WORK ORDER :: Rewrite the stretch from the line containing "Identify the location" through the end of the records, replacing "location" with "position" and changing nothing else. Leave the pictures out.

GIVEN RECORDS ::
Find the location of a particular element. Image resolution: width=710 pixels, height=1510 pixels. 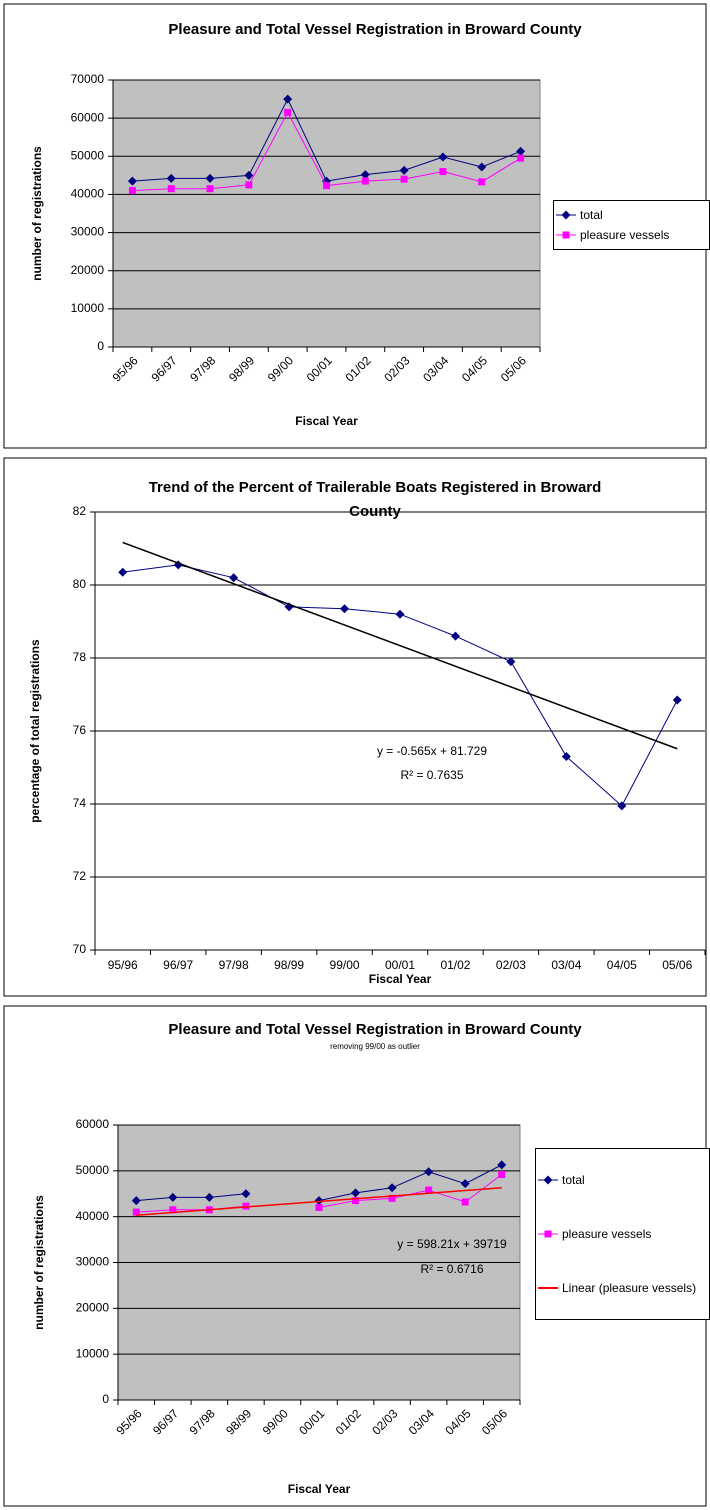

legend-entry: Linear (pleasure vessels) is located at coordinates (622, 1288).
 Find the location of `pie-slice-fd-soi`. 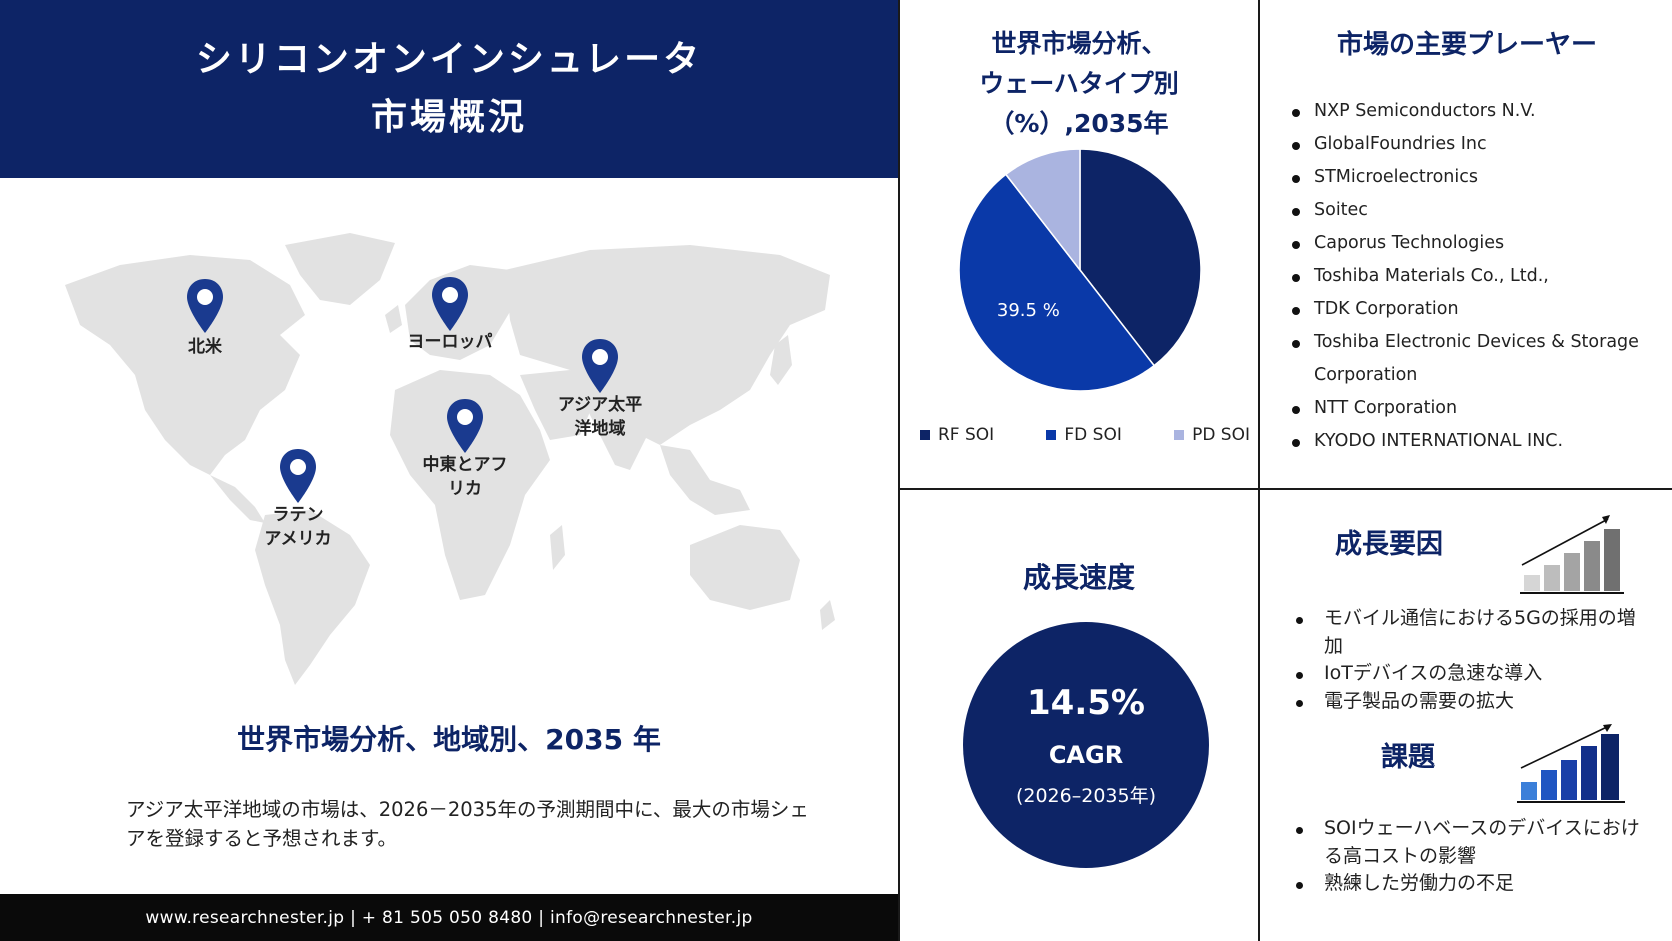

pie-slice-fd-soi is located at coordinates (1057, 282).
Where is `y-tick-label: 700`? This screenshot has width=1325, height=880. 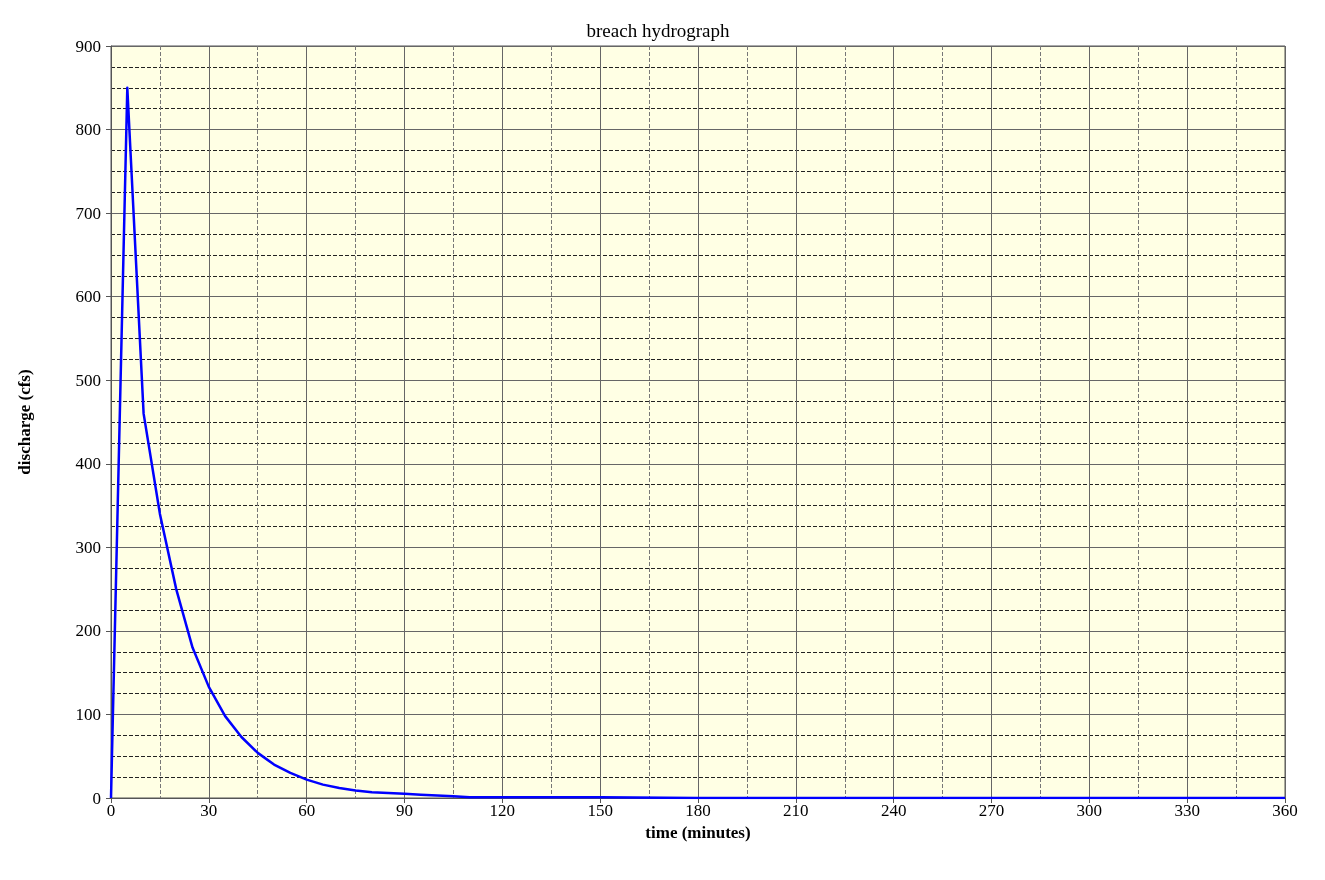
y-tick-label: 700 is located at coordinates (88, 213).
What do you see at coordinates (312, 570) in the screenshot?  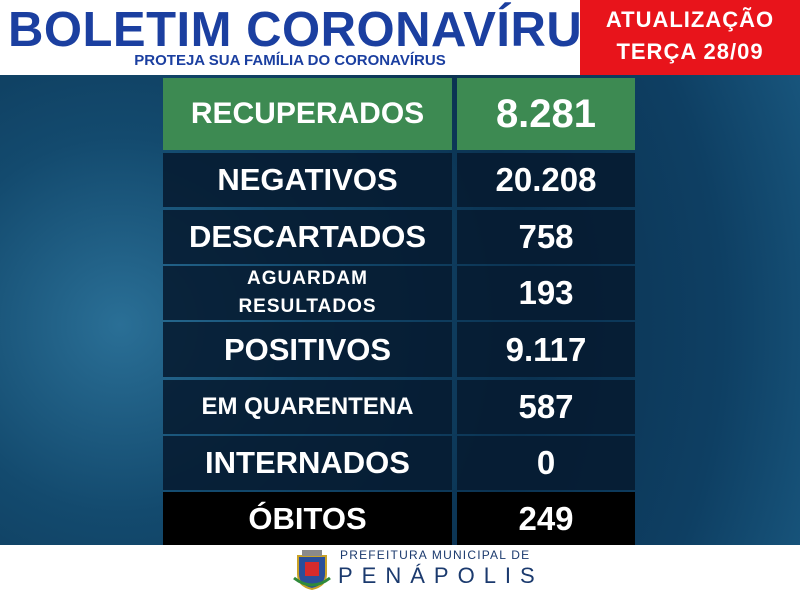 I see `coat-of-arms` at bounding box center [312, 570].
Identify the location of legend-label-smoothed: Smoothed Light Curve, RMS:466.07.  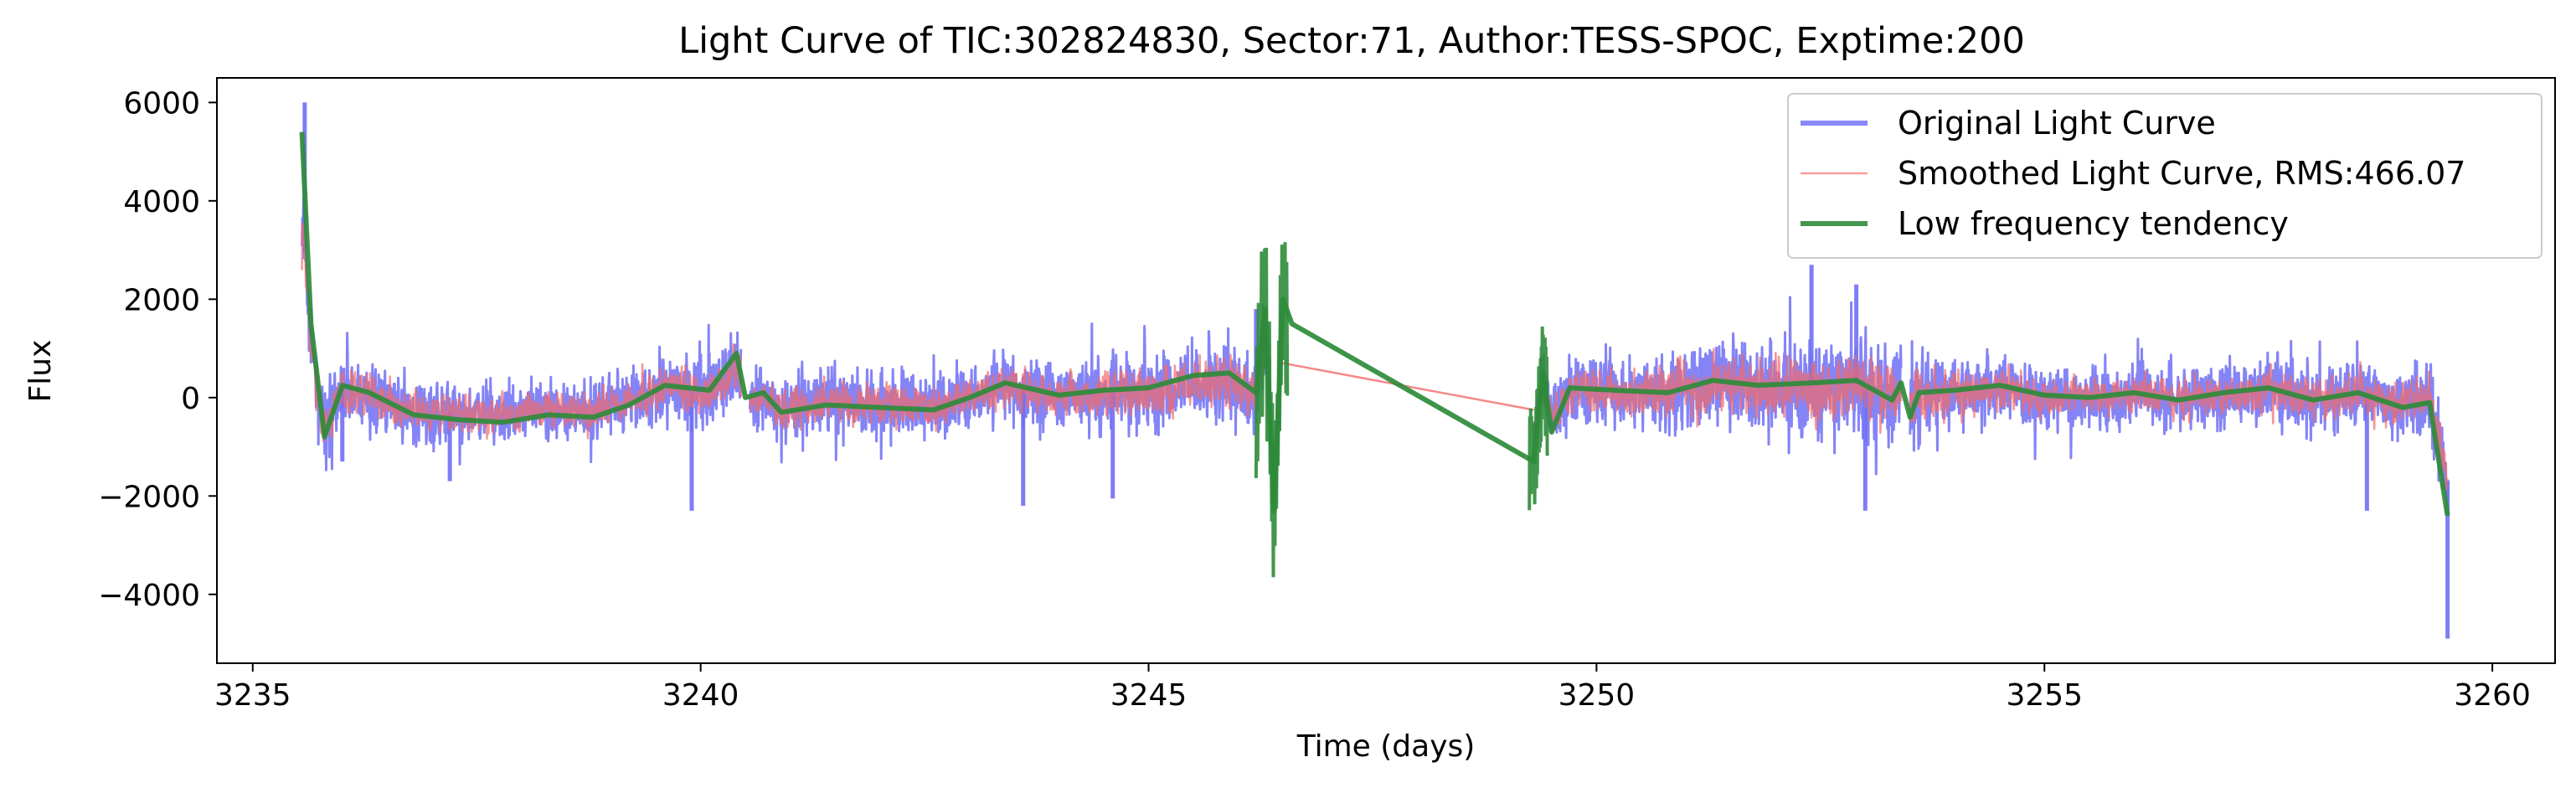
(2182, 174).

RESULT OF THIS TASK ::
Identify the position of legend-label-smoothed: Smoothed Light Curve, RMS:466.07.  
(2182, 174).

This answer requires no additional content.